Despite the pressure on fire suppression resources in the Southwest, with several fires burning in Arizona, Texas, New Mexico, Oklahoma and Georgia, nearly 500 firefighters have been deployed to fight the Pacheco Fire. Air tankers and helicopters have also been made available, but have often been grounded because of the winds. The fire has continued north, away from the ski area, and has not destroyed any structures yet. At press time it remained 0 percent contained.
A-Basin to stay open through July 4th weekend
Talk about fire and ice; Arapahoe Basin will keep the lifts turning for the July 4 weekend. The ski area announced the decision on Sunday, June 19, and was hit with six inches of fresh powder the next morning. The area presently has a base of 52-inches, with two lifts serving 21 trails.
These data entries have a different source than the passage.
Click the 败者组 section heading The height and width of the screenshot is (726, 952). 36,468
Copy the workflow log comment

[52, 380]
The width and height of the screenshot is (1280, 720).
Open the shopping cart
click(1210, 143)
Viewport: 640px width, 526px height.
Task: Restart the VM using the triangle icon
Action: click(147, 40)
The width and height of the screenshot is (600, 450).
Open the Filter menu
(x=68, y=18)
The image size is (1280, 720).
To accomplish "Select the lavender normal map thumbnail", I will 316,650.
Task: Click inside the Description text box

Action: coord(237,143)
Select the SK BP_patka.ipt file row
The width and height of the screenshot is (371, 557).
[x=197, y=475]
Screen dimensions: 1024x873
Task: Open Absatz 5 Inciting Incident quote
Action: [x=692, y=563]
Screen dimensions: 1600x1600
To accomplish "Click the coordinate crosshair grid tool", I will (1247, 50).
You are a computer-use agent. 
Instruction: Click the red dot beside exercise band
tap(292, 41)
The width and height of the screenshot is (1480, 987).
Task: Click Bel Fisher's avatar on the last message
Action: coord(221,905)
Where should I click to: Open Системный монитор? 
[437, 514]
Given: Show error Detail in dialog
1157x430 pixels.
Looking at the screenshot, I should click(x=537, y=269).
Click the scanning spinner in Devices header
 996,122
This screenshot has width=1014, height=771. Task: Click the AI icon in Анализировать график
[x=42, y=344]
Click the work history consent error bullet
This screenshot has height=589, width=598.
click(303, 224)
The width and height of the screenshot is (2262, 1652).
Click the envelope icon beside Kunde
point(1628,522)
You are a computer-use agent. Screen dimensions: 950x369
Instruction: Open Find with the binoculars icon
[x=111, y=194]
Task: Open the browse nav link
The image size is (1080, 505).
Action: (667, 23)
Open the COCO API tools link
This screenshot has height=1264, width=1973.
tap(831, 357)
This will be the first time “The Basin” has stayed open through July 4 since 1997
Bachelor also offers 4th of July turns
Mt. Bachelor has also announced it will open for skiing and snowboarding Saturday, July 2 through Monday, July 4, with intermediate and advanced skiing from the summit of the mountain. Regular summer operations will begin as planned on Friday, July 1st. After a record-breaking snowfall season of 665-inches, upper elevations retain a deep snowpack, according to Marketing Director Andy Goggins. He added that the first 250 skiers and snowboarders purchasing tickets each day will receive a commemorative a 4th of July t-shirt celebrating the occasion.
Lutsen already drinking more than its fair share
Seems Minnesota’s Lutsen Mountain ski resort has been exceeding its water allotment for the past decade. The area recently made news after environmentalists and fly-fishermen reacted angrily to Gov. Mark Dayton’s signing of a law to allow the area to pull more water from the Poplar River. Opponents are concerned the reduced river depth will result in the river’s fish population freezing in the winter. But The Greenwich Time reported that State officials have admitted to allowing the area to violate its existing permits for years. The paper reports that Department of Natural Resources staff said the area’s economic significance was a factor in no citations being issued for the violations.
In other news…
The Lands Council environmental group is challenging the Washington State Park and Recreation Commission’s decision to reclassify part of Mount Spokane State Park’s undeveloped terrain as suitable for a ski area expansion…A thick blanket of ash left on Argentina’s ski slopes from the eruption of a volcano could devastate the ski season according to reports from South America…France's state development bank has signed a deal to help Russia develop the North Caucasus region into a ski haven. This despite the Islamist insurgency in the area which resulted in three ski tourists being murdered in February…And mild temperatures in New Zealand have pushed back the opening of ski as Turoa, Whakapapa and Mt. Ruapehu until July 1 at the earliest.